Франц поблагодарил его за переданную информацию и сказал, что Новая Европа готова проконсультировать Маунти в вопросах производства меди, стали и стекла.
Закончив радиообмен, инженер повернулся к людям, стоявшим затаив дыхание.
– Мы не одни на Земном шаре! – проговорил он и вытер набежавшую слезу.
Зал разразился аплодисментами и криками «Ура!»
* * *
Скоро важная новость пронеслась по всем трём населённым пунктам. Вспыхивал свет в окнах, раздавались телефонные звонки. Несмотря на позднее время, люди выходили из домов и поздравляли друг друга.

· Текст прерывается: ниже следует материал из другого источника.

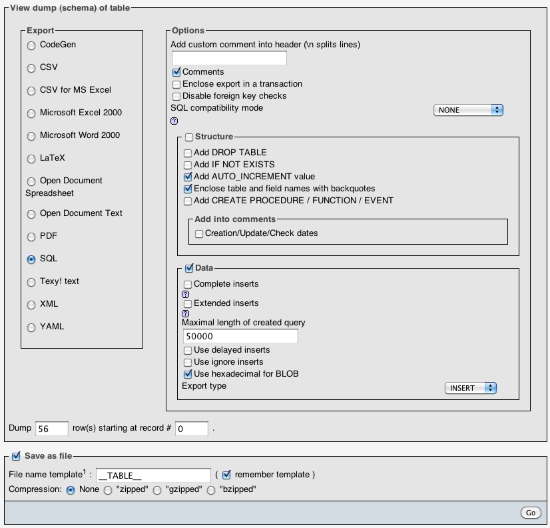Select "gzipped" compression option
The height and width of the screenshot is (528, 550).
tap(157, 490)
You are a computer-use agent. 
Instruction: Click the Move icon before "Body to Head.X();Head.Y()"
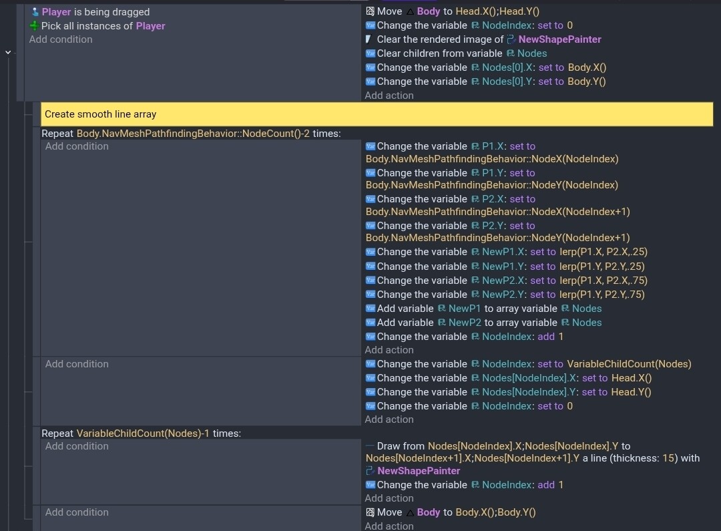pyautogui.click(x=371, y=11)
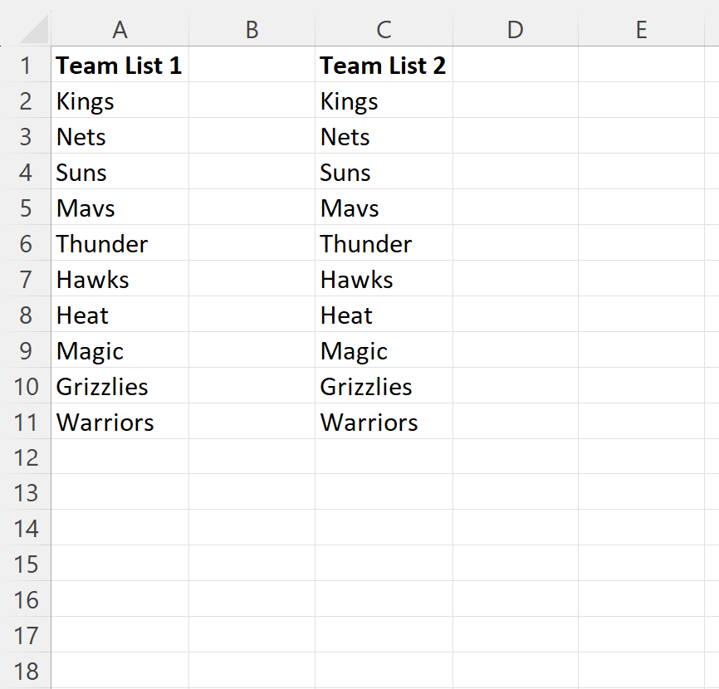Select column C header
Screen dimensions: 719x689
pyautogui.click(x=384, y=30)
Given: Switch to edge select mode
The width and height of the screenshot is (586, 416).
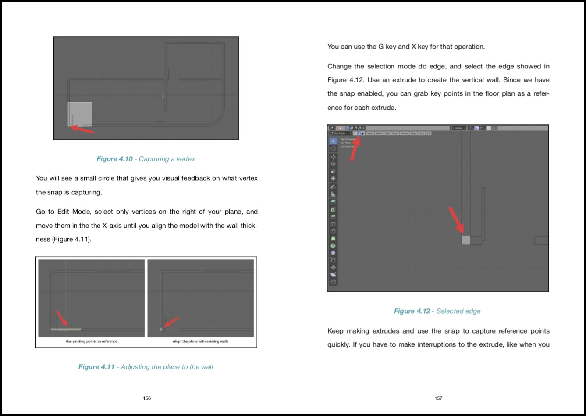Looking at the screenshot, I should (359, 133).
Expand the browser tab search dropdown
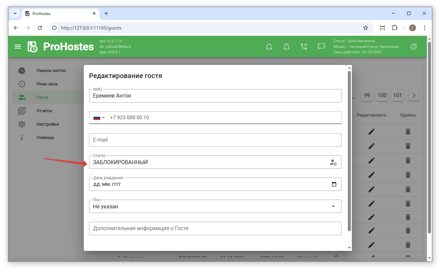The image size is (440, 273). [15, 13]
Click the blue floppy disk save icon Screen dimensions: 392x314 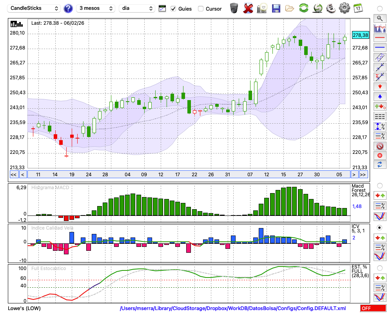276,8
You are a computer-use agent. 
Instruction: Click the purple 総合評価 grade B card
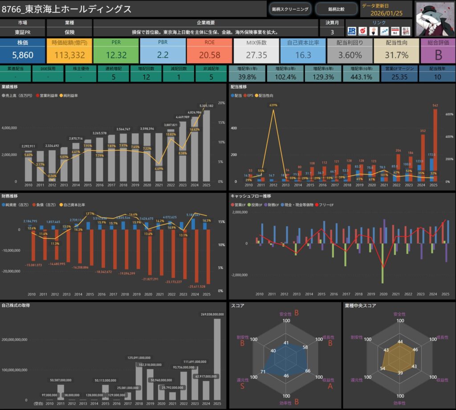point(438,50)
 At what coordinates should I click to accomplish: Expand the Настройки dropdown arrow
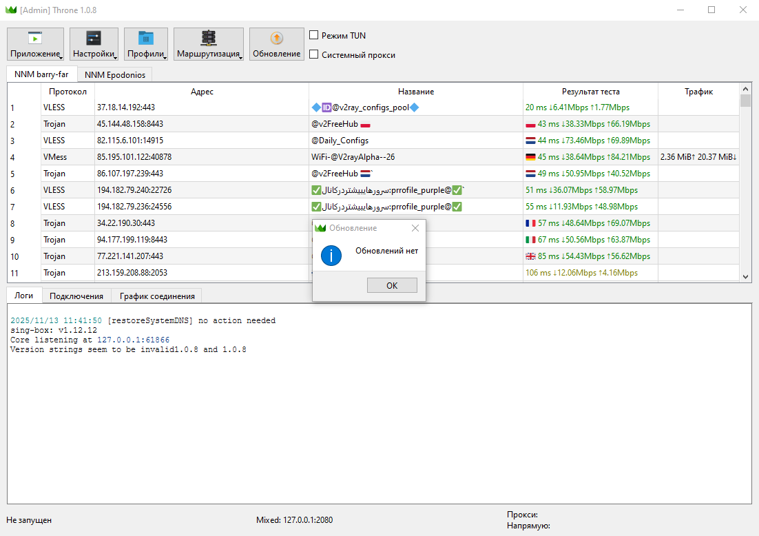(116, 57)
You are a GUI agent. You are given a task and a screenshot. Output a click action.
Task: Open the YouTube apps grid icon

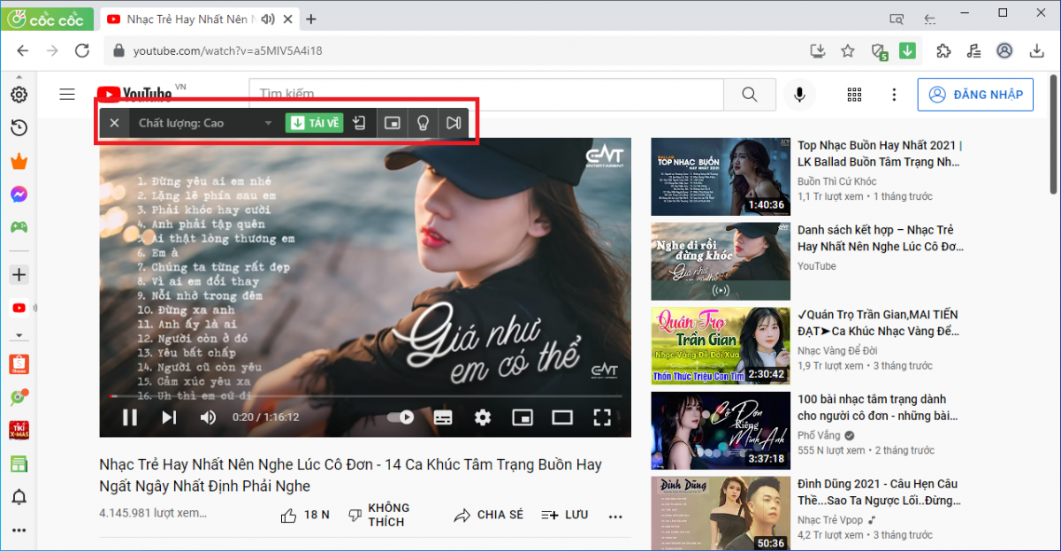click(854, 95)
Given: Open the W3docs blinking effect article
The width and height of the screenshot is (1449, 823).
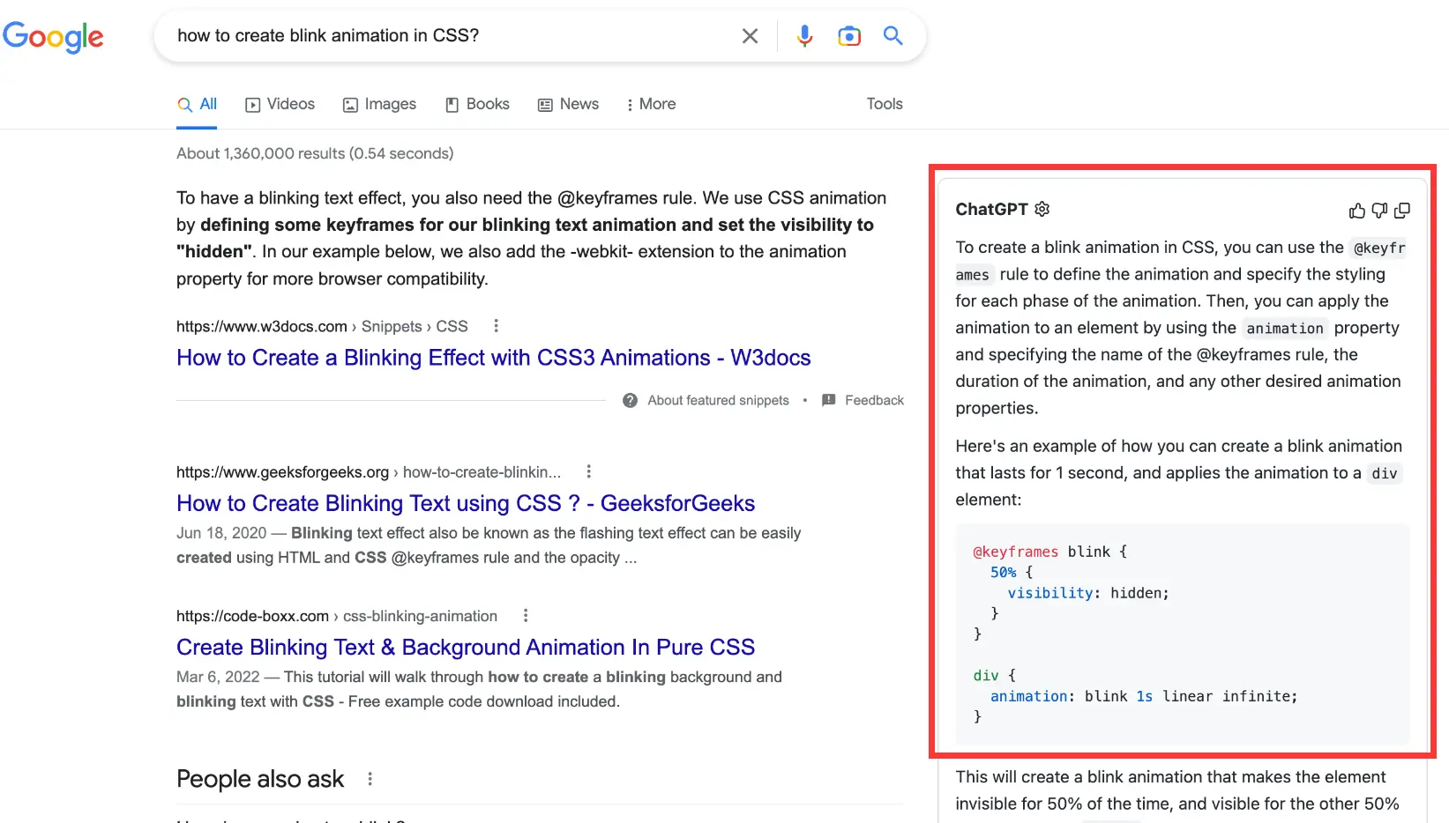Looking at the screenshot, I should point(493,358).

На другой день состоялся сеанс радиосвязи с Северной Америкой.
Сразу по его завершении на танцплощадке возле Грюненсдорфа собрался стихийный митинг. Сменяя друг друга, ораторы говорили о значении происшедшего события, о том, что, обмениваясь опытом, человеческие сообщества во всех концах света будут развиваться значительно быстрее. Наиболее горячие головы предлагали немедленно организовать экспедицию в Огденбург, путь до которого был не так далёк, как до австралийского Маунти. Но даже О’Брайен, не раз предпринимавший рискованные морские путешествия, был категорически против.
– Я бы охарактеризовал «Ирландию» прежде всего как каботажное судно, – сказал он, – предназначенное для прибрежного плавания. Переправляться на ней через океан чрезвычайно опасно. Да и с чем мы поедем в Америку? С одними разговорами, без всяких грузов? Для разговоров достаточно радиосвязи.
Стоявший позади митингующих Игорь заметил недалеко от себя Уиллиса.
– А почему ты не выступаешь, Джон? – спросил он, приблизившись к доктору.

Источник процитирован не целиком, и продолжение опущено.